*Given exercise 1:* Select each line of the records that contains the string "This".

*Selected passage:*
-- START --

Oddly enough, on the same load there was another jumper, Shannon that did have a cutaway. I guess she had a spinning malfunction developed after she did her controllability check. She said it started slowly, but kept spinning faster and faster and couldn’t stop it… so she cut and landed safely on the reserve.
Another solo, I had planned to just play around doing some more 360’s and flips, but on the load, I was going out behind a big 8-way formation… i dove out after about 5 seconds and was amazed how well i could still see them.. They were maybe about 1000-1500 feet below me and about 400 feet away. I spend most of the jump just watching them turn points… was kinda cool.
These solo jumps are getting a little bit boring… but until i get 25, i can’t jump with anyone else… 🙁 I pulled at 4500 again, and had a normal parachute ride. Seems my packing skills are improving, it opened just as normally as ever.
What a day, six jumps in one day, double my previous record; and trust me, I feel it now, jumping is actually a lot more physically demanding then you might think.
This would be my last jump of the day. In the plane, I was sitting in front of cliff, the rigger on staff (AKA, the guys that knows everything about parachutes, assembly, design, maintenance, etc…) and he decided to start playing with my parachute… first he unsnapped my riser covers and starting showing me a better way to stow my rsl line, then he finished that (this is something another jumper would never do, especially while on the plane, but he the rigger, and me the student, i quietly let him do whatever he thought he needed to do), then he untucked my pin cover to check my pin, once he closed it he asked who packed my chute, and i told him that i did. He said… “Oh”. Then I asked “why?” And he said, “well it’s packed wrong, but don’t worry, it could still open”.
Wow, let me tell you, this is not what you want to hear at 10,000 feet!
He said the flaps on the container had been closed in the wrong order (bottom, left, right, top, instead of bottom, top, left, right) and I told him I.d just been doing it the same way all day as what I had been shown that morning. He asked who showed me that, and I told him, Mike, my coach had… who happened to be on the plane with us!
The next few thousand feet climbing to altitude were hilarious… a mock argument between cliff and mike on the likelihood of my parachute opening, the proper closing order of Racer parachute rigs, the difference between a “new” model and the “old” model, and of course, all comments from all the other jumpers on the load “oh well, I.d still jump it”, “no don’t trust it, leave it in the plane and jump without it”.. Lol
Basically, I.m to the point where I.ll no longer quite the “newbie” that I was a few months ago… You can tell that most jumpers try to be “nice” while there are new students or tandem jumpers in the plane, to not scare them by “joking” around and such… but at this point, i was just laughing and joking with them… “Hell with it… if the damn thing doesn’t open, Mike, i’ll make you pay for the reserve repack!.
After I finally got out of the plane, I did a lot of 360’s, alternating left and right, but practiced doing them on heading using the sun as my reference point. Trying to stop the turns at exactly 360 degrees, not more or less… by now it was about 8:00 and this would be the last load of the night, and it was getting cool on the ground, and was actually pretty cold up in the air.. But it was a good jump, and a good way to end a long day of jumping…
One more weekend like this, and I’ll be licensed!!

-- END --

*Given exercise 2:* For each statement, decide whether it agrees with the skydiving passage, and answer yes or no with the words from the passage that settle it. (a) The rigger said the container flaps had been closed in the wrong order. (b) Shannon landed on her main parachute after the spinning malfunction. (c) The narrator made six jumps in one day.

*Data to process:*
-- START --

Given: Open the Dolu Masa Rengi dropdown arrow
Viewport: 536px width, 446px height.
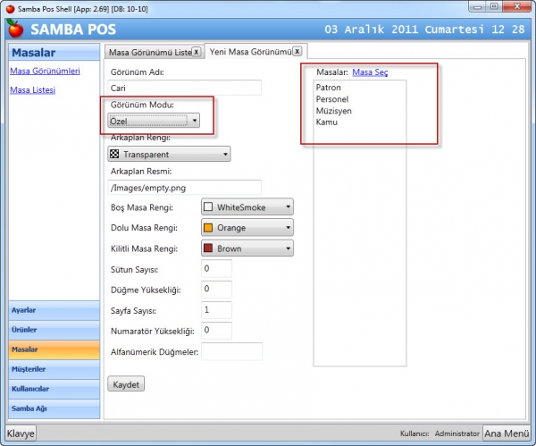Looking at the screenshot, I should click(x=288, y=227).
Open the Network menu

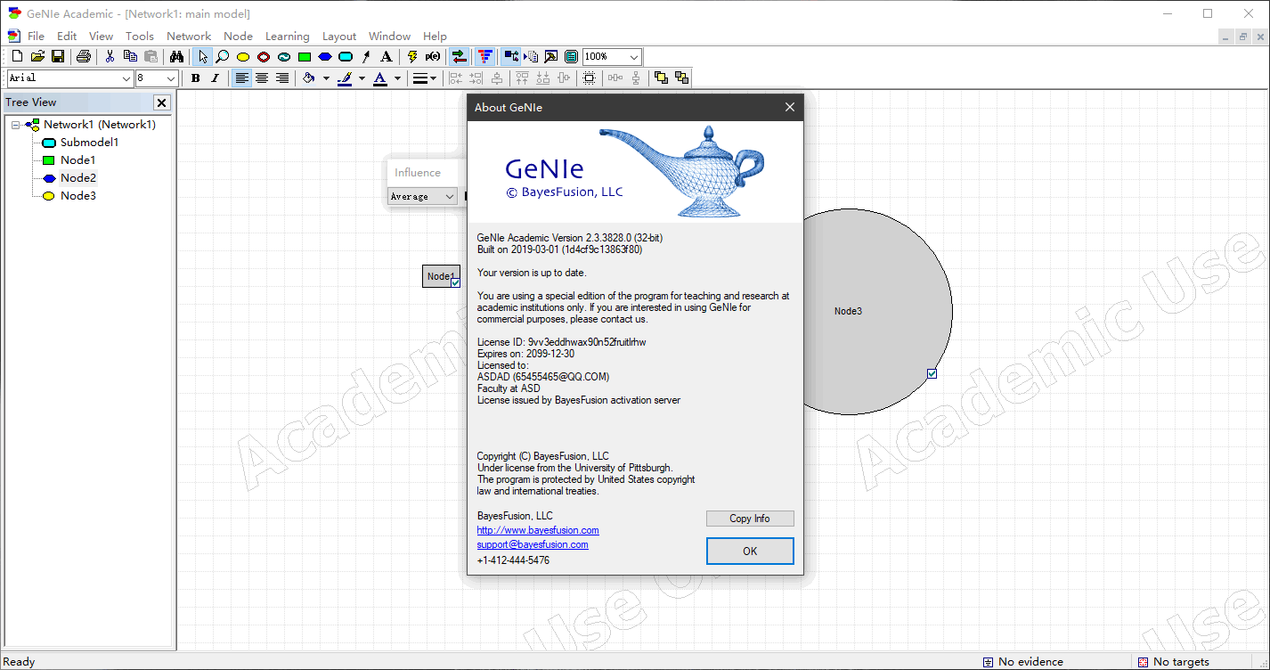189,37
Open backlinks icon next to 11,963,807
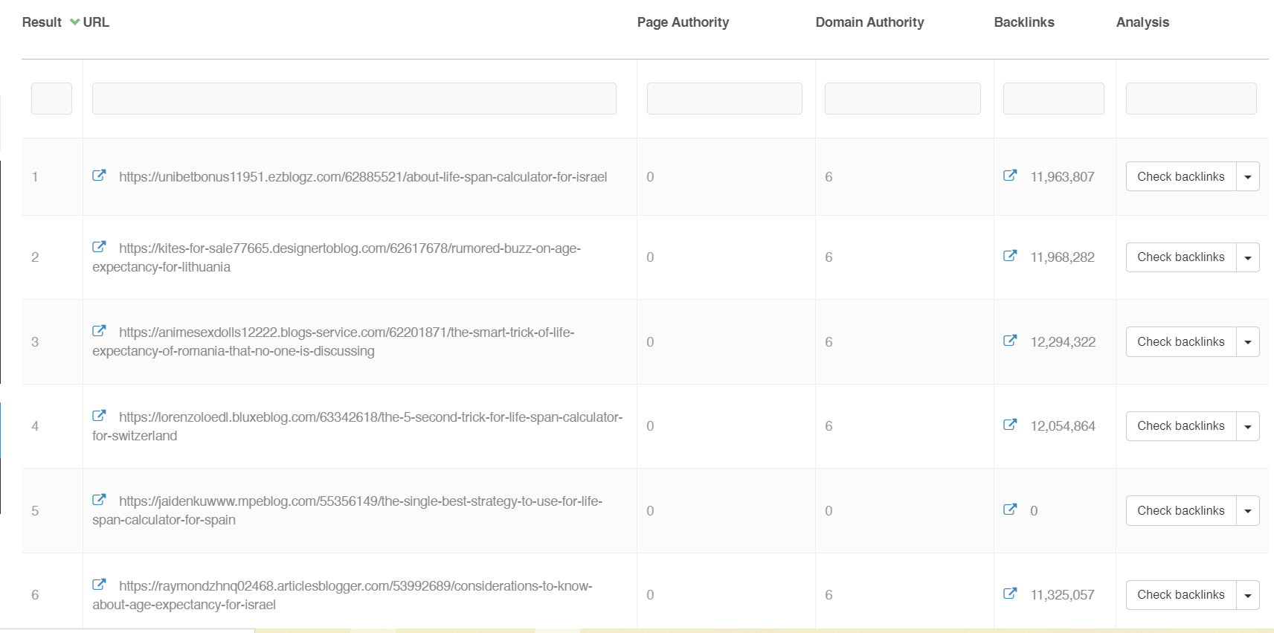 [x=1010, y=176]
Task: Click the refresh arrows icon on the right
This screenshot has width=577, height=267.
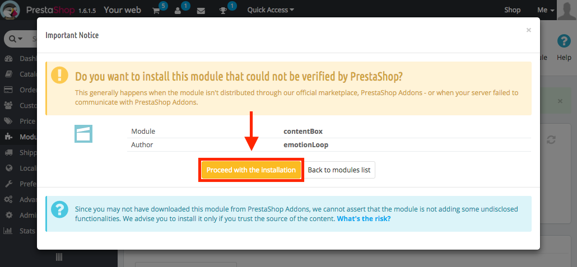Action: 551,140
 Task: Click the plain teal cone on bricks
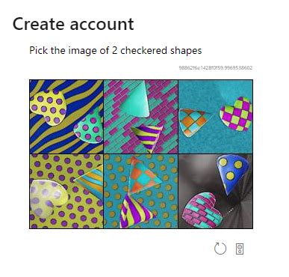(x=135, y=100)
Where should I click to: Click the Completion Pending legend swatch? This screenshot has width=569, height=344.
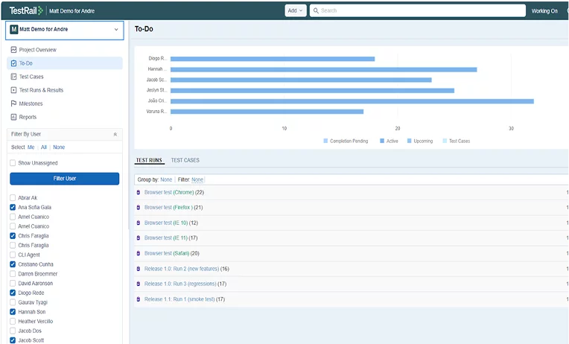tap(325, 141)
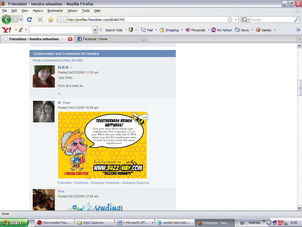Open the search engine selector dropdown
Viewport: 302px width, 227px height.
click(246, 20)
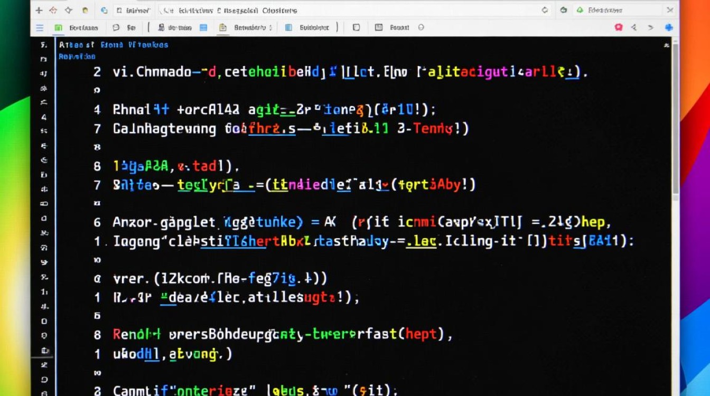
Task: Click the red diamond icon beside the plus
Action: click(x=53, y=10)
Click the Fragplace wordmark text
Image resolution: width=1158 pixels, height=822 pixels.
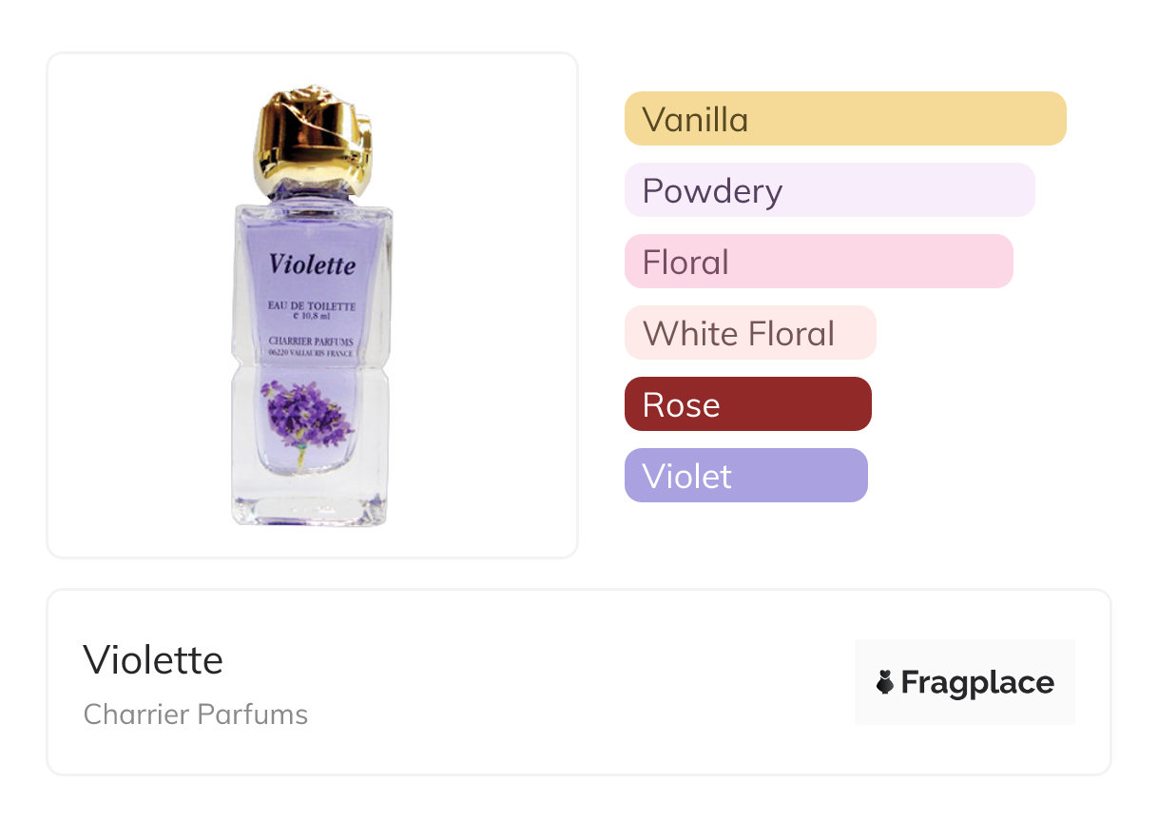tap(977, 682)
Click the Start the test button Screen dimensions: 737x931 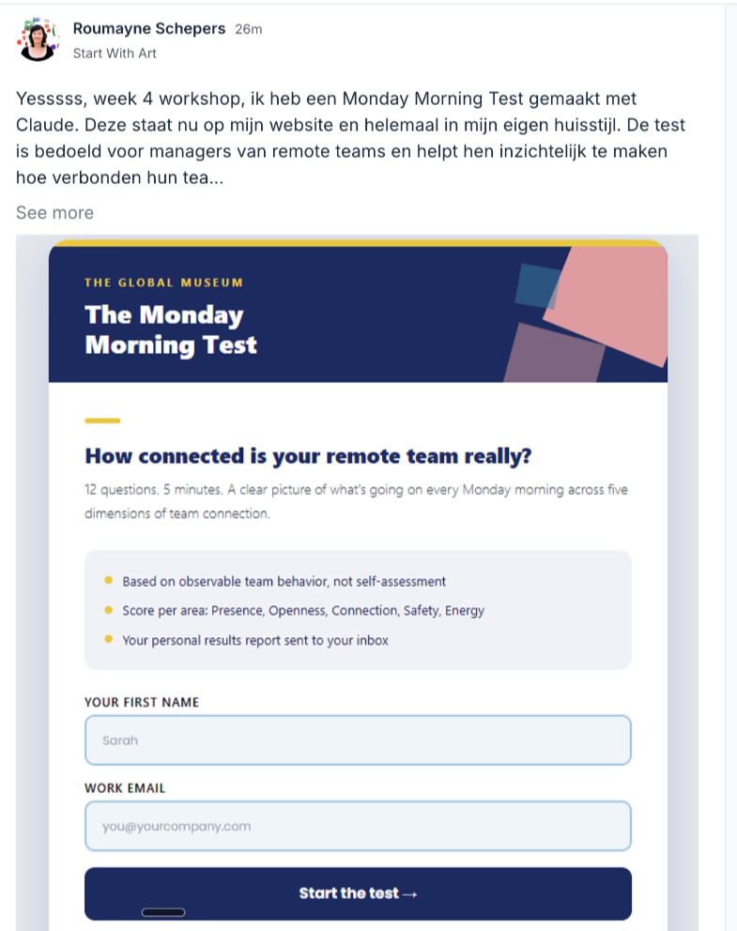click(358, 893)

-- END --

*Written reply 1:*
This screenshot has width=577, height=267.
Where should I click to: Click the Completion Pending legend swatch? This screenshot has width=569, height=344.

*Written reply 2:*
(a) Yes: "the flaps on the container had been closed in the wrong order"
(b) No: "so she cut and landed safely on the reserve"
(c) Yes: "six jumps in one day"